DOCUMENTO DE ORIGEM ▸
O Comité Central condena firmemente a tentativa de golpe de Estado na Venezuela contra o governo legítimo do Presidente Hugo Chávez e expressa a solidariedade dos comunistas portugueses ao povo, aos patriotas e revolucionários venezuelanos na sua luta contra a reacção interna e as ingerências do imperialismo e por uma Venezuela livre, independente e progressista.

4. O Comité Central, nos termos do artº 30º dos Estatutos, convoca em definitivo para 22 de Junho a Conferência Nacional sobre o novo quadro político e tarefas para o reforço da intervenção e influência do Partido e sublinha a importância central desta iniciativa no actual momento da vida do Partido como espaço e processo de debate democrático entre os militantes e de apuramento de conclusões que permitam enfrentar com êxito os desafios que estão colocados ao PCP.

Exercendo as suas competências estatutárias, o Comité Central debateu e aprovou o regulamento da fase preparatória da Conferência, abrangendo designadamente as principais questões relativas ao debate nas organizações e à eleição de delegados.

Com a finalidade de apoiar o período inicial de debate, o Comité Central aprovou também, na generalidade, uma Nota de Trabalho que, a título meramente indicativo e sem nenhum prejuízo para a integral liberdade de opinião dos militantes, elenca um conjunto de temas e questões que considera úteis para a reflexão individual e colectiva no quadro da preparação da Conferência Nacional.

Na sua próxima reunião de 11 de Maio, e tendo em conta indicações e contribuições que resultem do período inicial de debate, o Comité Central deverá aprovar um projecto de Resolução da Conferência que será então submetido a debate em todas as organizações do Partido.

O Comité Central aprovou também a realização, inserida no trabalho de preparação da Conferência, de um conjunto de debates temáticos que contribuam para o aprofundamento do conhecimento da realidade nacional e permitam favorecer a mobilização da reflexão de membros do partido sobre importantes temas, tais como a democracia e o regime democrático - participação popular, eleições e comunicação social; aspectos da realidade social portuguesa; os direitos dos trabalhadores e outros direitos sociais; defesa de conquistas civilizacionais e luta por novos direitos; sector público, serviços públicos e funções sociais do Estado; comunicação e luta das ideias - formas e meios de intervenção; o mundo no início do séc. XXI e as novas exigências que coloca à acção dos comunistas.

INFORMAÇÃO FORNECIDA ▸
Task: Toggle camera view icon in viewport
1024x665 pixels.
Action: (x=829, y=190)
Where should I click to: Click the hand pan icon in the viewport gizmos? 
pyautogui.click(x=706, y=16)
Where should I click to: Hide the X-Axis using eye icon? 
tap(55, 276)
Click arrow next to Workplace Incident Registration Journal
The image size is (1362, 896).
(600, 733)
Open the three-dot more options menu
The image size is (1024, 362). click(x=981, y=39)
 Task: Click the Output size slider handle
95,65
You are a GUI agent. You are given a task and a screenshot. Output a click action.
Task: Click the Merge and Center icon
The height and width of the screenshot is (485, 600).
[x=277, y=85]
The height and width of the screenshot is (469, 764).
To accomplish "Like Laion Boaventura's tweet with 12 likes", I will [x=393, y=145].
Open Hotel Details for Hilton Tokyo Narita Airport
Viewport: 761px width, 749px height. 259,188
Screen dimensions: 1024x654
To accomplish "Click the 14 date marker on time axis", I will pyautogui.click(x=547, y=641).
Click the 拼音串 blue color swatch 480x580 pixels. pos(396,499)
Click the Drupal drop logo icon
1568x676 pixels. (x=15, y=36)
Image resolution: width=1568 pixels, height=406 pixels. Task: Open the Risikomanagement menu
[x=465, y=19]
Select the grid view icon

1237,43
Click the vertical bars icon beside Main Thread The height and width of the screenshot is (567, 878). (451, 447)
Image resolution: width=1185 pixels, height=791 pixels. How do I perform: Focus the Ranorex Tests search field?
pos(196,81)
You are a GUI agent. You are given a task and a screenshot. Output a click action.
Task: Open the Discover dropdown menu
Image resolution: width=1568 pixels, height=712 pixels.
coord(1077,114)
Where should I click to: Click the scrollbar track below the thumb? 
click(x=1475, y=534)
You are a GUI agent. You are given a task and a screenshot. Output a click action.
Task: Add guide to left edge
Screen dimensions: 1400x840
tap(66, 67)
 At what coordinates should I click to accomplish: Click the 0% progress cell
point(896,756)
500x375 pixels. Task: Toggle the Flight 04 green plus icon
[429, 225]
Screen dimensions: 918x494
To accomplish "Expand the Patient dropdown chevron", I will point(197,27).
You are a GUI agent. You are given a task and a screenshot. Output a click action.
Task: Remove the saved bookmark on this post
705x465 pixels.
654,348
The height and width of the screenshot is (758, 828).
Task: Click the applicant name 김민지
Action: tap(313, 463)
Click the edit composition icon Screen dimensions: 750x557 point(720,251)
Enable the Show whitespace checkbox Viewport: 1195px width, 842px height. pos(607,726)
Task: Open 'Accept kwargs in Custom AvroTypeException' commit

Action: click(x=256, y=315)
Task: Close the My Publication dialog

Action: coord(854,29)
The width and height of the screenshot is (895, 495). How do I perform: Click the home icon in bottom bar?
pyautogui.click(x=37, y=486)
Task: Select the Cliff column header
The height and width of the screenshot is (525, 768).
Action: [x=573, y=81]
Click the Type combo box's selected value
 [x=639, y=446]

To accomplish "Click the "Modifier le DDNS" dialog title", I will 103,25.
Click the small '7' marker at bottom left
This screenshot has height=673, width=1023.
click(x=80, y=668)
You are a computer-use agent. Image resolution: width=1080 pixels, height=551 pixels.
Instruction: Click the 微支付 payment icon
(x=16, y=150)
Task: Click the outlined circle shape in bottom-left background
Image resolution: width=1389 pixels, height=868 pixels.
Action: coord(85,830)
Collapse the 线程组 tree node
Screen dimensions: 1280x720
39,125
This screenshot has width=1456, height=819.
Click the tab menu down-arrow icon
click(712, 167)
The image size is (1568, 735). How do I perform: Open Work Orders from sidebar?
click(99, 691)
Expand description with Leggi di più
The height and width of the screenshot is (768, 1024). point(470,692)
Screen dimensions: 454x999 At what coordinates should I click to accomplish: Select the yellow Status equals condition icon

TAREFAS DO EXERCÍCIO ▸
1. Extraia das entradas, sem qualquer alteração, o trecho que vai do início das entradas até à linha que contém "click(x=1475, y=534)", incluindo ambas as pontas.
2. Continue o texto sobre as decisões do Comité Central do PCP a partir do ponto em que termina.

RESPOSTAS DO EXERCÍCIO ▸
1.
Task: Toggle camera view icon in viewport
1024x665 pixels.
Action: (x=829, y=190)
Where should I click to: Click the hand pan icon in the viewport gizmos? 
pyautogui.click(x=706, y=16)
Where should I click to: Hide the X-Axis using eye icon? 
tap(55, 276)
Click arrow next to Workplace Incident Registration Journal
The image size is (1362, 896).
(600, 733)
Open the three-dot more options menu
The image size is (1024, 362). click(x=981, y=39)
 Task: Click the Output size slider handle
95,65
You are a GUI agent. You are given a task and a screenshot. Output a click action.
Task: Click the Merge and Center icon
The height and width of the screenshot is (485, 600).
[x=277, y=85]
The height and width of the screenshot is (469, 764).
To accomplish "Like Laion Boaventura's tweet with 12 likes", I will [x=393, y=145].
Open Hotel Details for Hilton Tokyo Narita Airport
Viewport: 761px width, 749px height. 259,188
Screen dimensions: 1024x654
To accomplish "Click the 14 date marker on time axis", I will pyautogui.click(x=547, y=641).
Click the 拼音串 blue color swatch 480x580 pixels. pos(396,499)
Click the Drupal drop logo icon
1568x676 pixels. (x=15, y=36)
Image resolution: width=1568 pixels, height=406 pixels. Task: Open the Risikomanagement menu
[x=465, y=19]
Select the grid view icon

1237,43
Click the vertical bars icon beside Main Thread The height and width of the screenshot is (567, 878). (451, 447)
Image resolution: width=1185 pixels, height=791 pixels. How do I perform: Focus the Ranorex Tests search field?
pos(196,81)
You are a GUI agent. You are given a task and a screenshot. Output a click action.
Task: Open the Discover dropdown menu
Image resolution: width=1568 pixels, height=712 pixels.
coord(1077,114)
Where should I click to: Click the scrollbar track below the thumb? 
click(x=1475, y=534)

2.
O Comité Central decidiu ainda que, para além do normal acompanhamento noticioso da preparação da Conferência, o "Avante!" criará - em princípio, a partir da sua edição de 25/4 - um espaço destinado à publicação de textos com opiniões, reflexões e contribuições diversificadas dos militantes em torno do tema da Conferência.

O Comité Central renova o seu vivo apelo para que todos os membros do Partido participem no debate democrático interno que preparará a Conferência, e que importa que seja pautado pela seriedade e respeito mútuo, contribuindo com a sua opinião e reflexão para orientações e decisões à altura das necessidades da intervenção e afirmação do PCP na vida nacional.

5. O Comité Central, no quadro do desenvolvimento das conclusões da sua reunião de 20 de Março, destaca os seguintes aspectos:

O Comité Central apela a todos os militantes e organizações, para uma acção decidida na resposta e iniciativa sobre os problemas do país e das áreas em que actuam, para uma intervenção determinada e confiante na concretização das tarefas e iniciativas previstas para o reforço do Partido e da sua intervenção.

6. O Comité Central do PCP analisou e debateu aspectos da vida e situação partidária tendo constatado a deliberada atitude de alguns membros do Partido que, explorando compreensivas insatisfações com os resultados eleitorais e naturais preocupações e inquietações, têm vindo a insistir, na base de repetidas declarações públicas e de promoção de acções e iniciativas desenvolvidas à margem do Partido, numa espiral de confrontação com a base programática, ideológica e os princípios orgânicos do PCP. O Comité Central do PCP salienta que, muito mais do que a expressão pública de opiniões divergentes, se trata de uma tentativa premeditada de procurar impor na prática o que a vontade dos militantes do Partido sempre recusou em sucessivos Congressos: a constituição de fracções organizadas dentro do Partido, dotadas dos seus próprios porta-vozes e agindo coordenadamente com os seus próprios objectivos políticos contrapostos aos democraticamente decididos pelo colectivo partidário. Mostrando um profundo desprezo pelo trabalho e a vontade de muitos milhares de militantes e pelas decisões democráticas e soberanas do XVI Congresso estes membros do Partido tornam claro que as únicas regras de funcionamento que aceitarão serão as que forem ditadas por si.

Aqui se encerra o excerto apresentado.